-- BEGIN --
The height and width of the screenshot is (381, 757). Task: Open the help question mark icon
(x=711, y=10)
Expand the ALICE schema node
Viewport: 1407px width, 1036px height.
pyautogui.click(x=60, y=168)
-- END --
-- BEGIN --
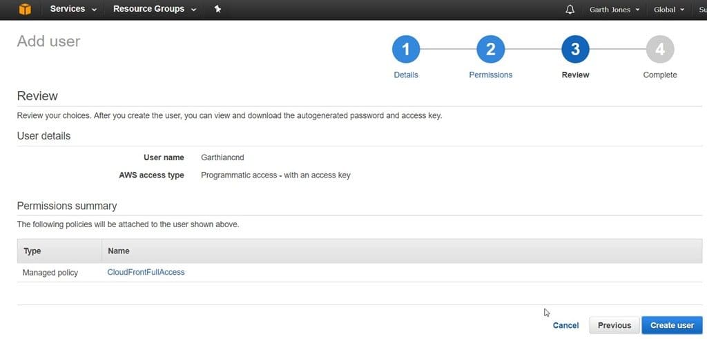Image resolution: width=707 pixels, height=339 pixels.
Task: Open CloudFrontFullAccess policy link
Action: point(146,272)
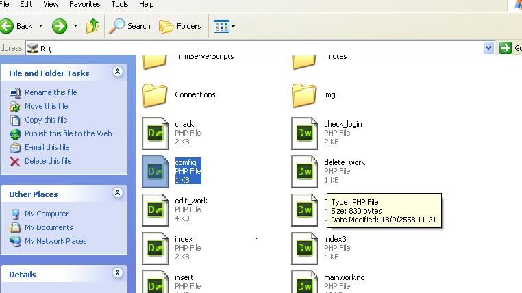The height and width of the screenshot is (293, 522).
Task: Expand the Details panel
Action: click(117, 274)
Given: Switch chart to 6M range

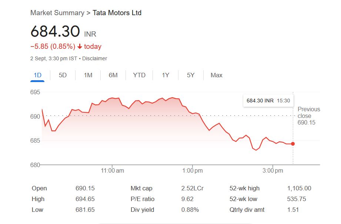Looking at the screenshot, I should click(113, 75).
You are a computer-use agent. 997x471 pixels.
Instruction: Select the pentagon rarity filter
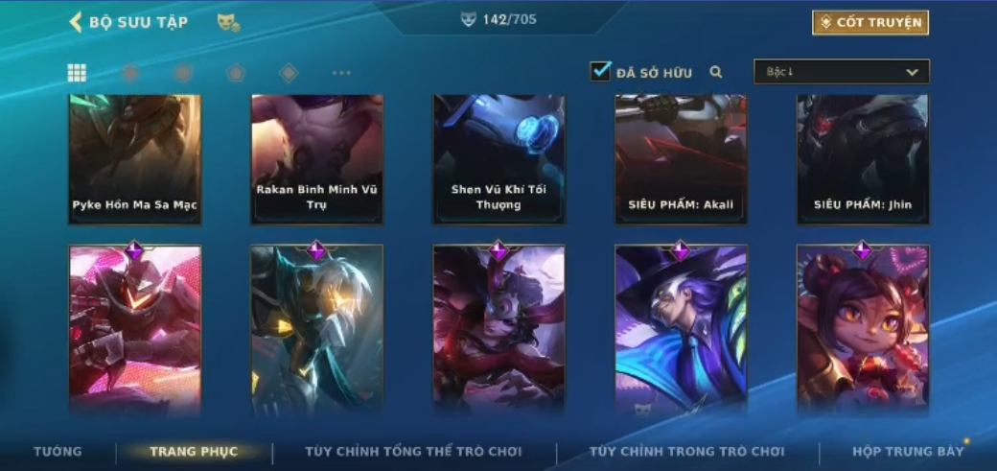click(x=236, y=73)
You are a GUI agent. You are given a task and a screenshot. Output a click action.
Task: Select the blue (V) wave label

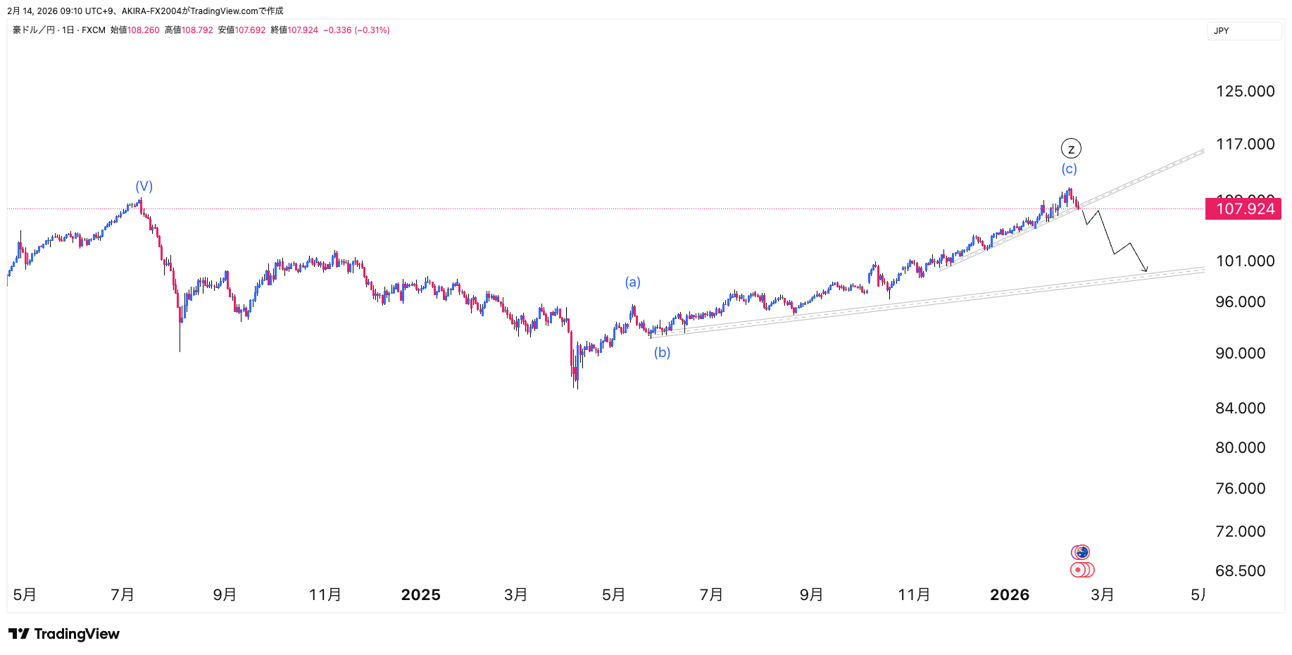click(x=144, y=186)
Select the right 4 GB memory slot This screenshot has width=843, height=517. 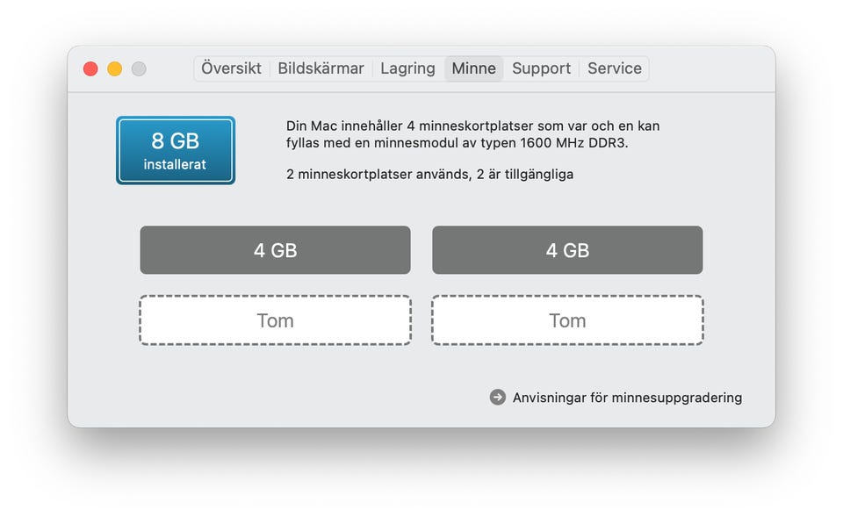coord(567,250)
-- END --
-- BEGIN --
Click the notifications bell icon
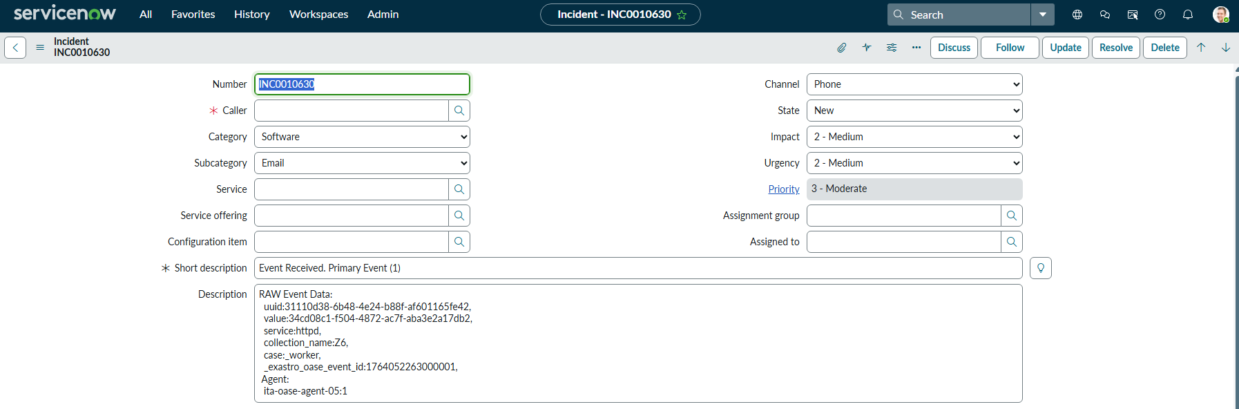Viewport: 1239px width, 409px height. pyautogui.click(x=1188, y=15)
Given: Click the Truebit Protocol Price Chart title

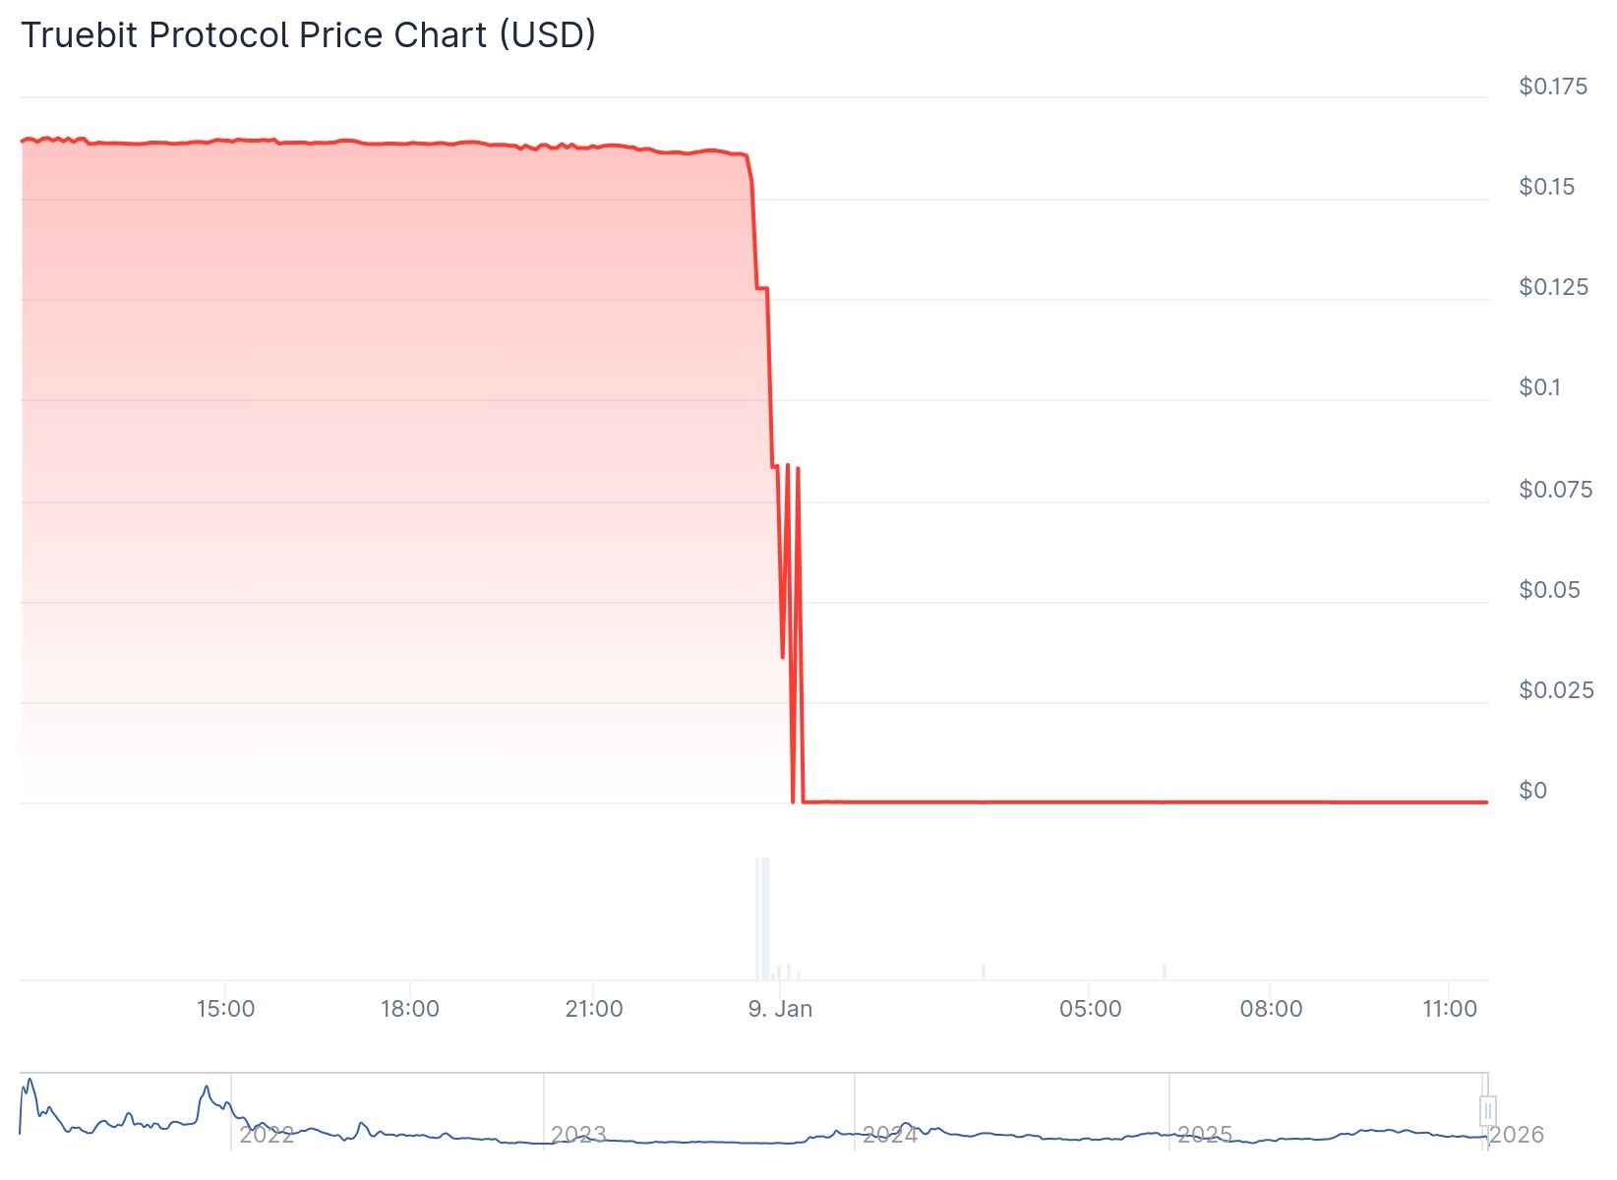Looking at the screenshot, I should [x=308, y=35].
-- END --
-- What to work on --
Reproduce the rows above from the line containing "The height and width of the screenshot is (381, 757)." through the line containing "pyautogui.click(x=60, y=168)", both ends included, and nothing else.

-- The reply --
The height and width of the screenshot is (381, 757). Task: Open the help question mark icon
(x=711, y=10)
Expand the ALICE schema node
Viewport: 1407px width, 1036px height.
pyautogui.click(x=60, y=168)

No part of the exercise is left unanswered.